Started by @antonibumba, BBL effect videos poke fun at those who have received the surgery and, with it, gained an untouchable attitude and an heir of luxury that can only be achieved by attaining society’s highestbeauty standards. Now, TikTok is filled with thousands of clips of ‘baddies’ with immaculate hair and makeup going in for their straws tongue first.
But, behind the lighthearted fun lies another trend that is much more serious…
BBL’s are becoming the new boob job
Blame TikTok, blame the Kardashians, blame supremely unrealistic beauty standards. Still, no matter who or what is at fault, there is a shocking new reality we have to address: BBL’s are increasing in popularity at an alarming rate, and more and more young people are choosing the procedure.

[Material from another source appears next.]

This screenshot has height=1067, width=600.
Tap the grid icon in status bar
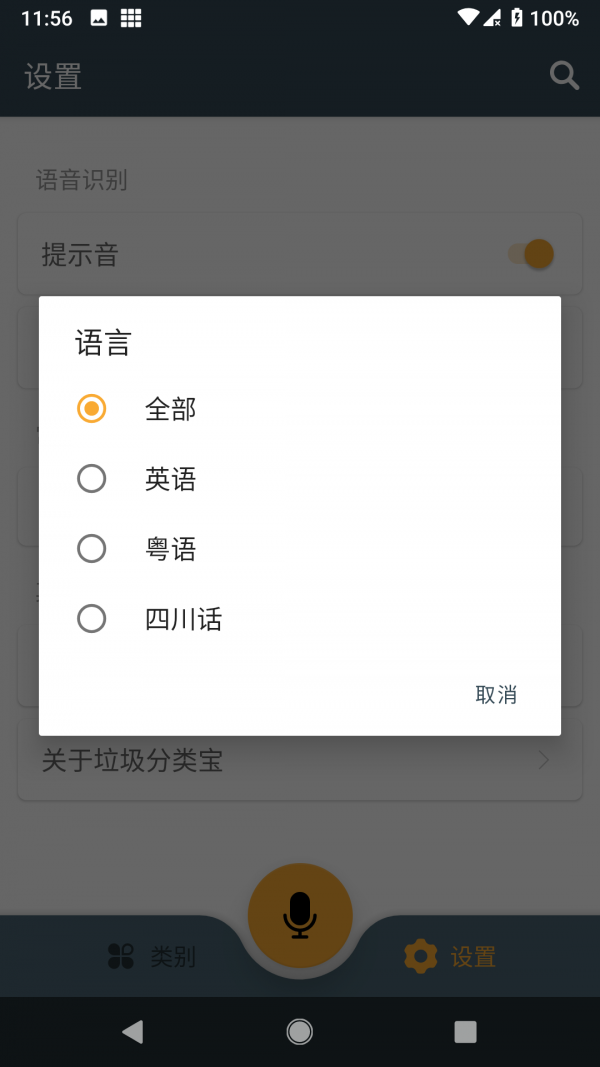(130, 18)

Videos have been circulating the platform of airport lines to and from Miami filled with people on their way to get their BBLs. TikTokker @roxanneramsey recently also went viral after accompanying a friend to their BBL appointment. Ramsey claimed she was shocked to see the waiting room chocked full of young women straight off the plane, luggage in hand, electing for the surgery. Meanwhile, others were getting discharged fresh from the operating table. The concerned user even went so far as to claim it looked like ‘a trap house for BBLs’ and described the city was suffering a Percocet shortage due to the surgery’s popularity.
Another TikTok creator, @melanated_mel, also criticised the normalisation of the cosmetic procedure, questioning: ‘Why are 18, 19-year-olds getting BBL’s. Your body hasn’t even finished growing.’
Now, there’s nothing wrong with getting or wanting a cosmetic procedure, but there are major concerns around what is sparking the BBL trend and exactly what kind of safety risks are involved.
Why do so many people want a BBL?
Both @roxanneramsey and @melanated_mel believe that unattainable beauty standards are behind the rising popularity of BBLs, and they aren’t the only ones. Since 2015 BBLs have seen a 77.6% rise in popularity and have been touted to many as a solution for the body image insecurities that society continues to exacerbate. But the truth is that unattainable beauty standards are just that - unattainable, and people shouldn’t feel they need to fit into this specific ‘type’ to feel beautiful. And, thanks to advancing editing programmes, even your favourite celebrities and influencers don’t look the way they present themselves online.
In fact, society will continue to change and develop the beauty standard no matter how you look. Whether or not you’ve spent 10k or 100k on your body, your voluptuous booty could risk going out of style again in favour of the Kate Moss supermodel look that was popular only twenty to thirty years ago. Then what?
It’s not just BBLs or cosmetic surgery that perpetrates these standards either. Companies are policing our bodies for a payday by continuing to market teas, juices, waist trainers, and even retouching apps to help us achieve the coveted ‘slim thick look.
The dangers of BBL
The normalisation and trend of BBLs and other cosmetic procedures have led to a massive demand for cosmetic surgeons and doctors. This demand has lead to a surge of professionals with bought degrees and back-alley clinics that prioritise profit over people’s wellbeing. This is only made more concerning with the added knowledge that BBL’s have the highest mortality rate of any cosmetic procedure, and yet people are still looking to get them at a discount.
BBLs come with the standard risks like bruising, infection, blood clots and fatty embolisms, but one in 3,000 BBLs result in death. In 2018 the British Association of Aesthetic and Plastic Surgery advised surgeons to stop carrying out the procedures altogether. Really, what we need is educated, professionally trained surgeons that prioritise safety and advocate introspection before allowing people to make such a drastic change.
As we mentioned before, there’s nothing wrong with being pro surgery or wanting these operations for yourself, and nobody else can tell you what to do with your body. So, if a BBL will make you happier, by all means, go for it. Just know that the BBL effect, baddie, opulent attitude you inherit post-op will have been in you the whole time, booty or not.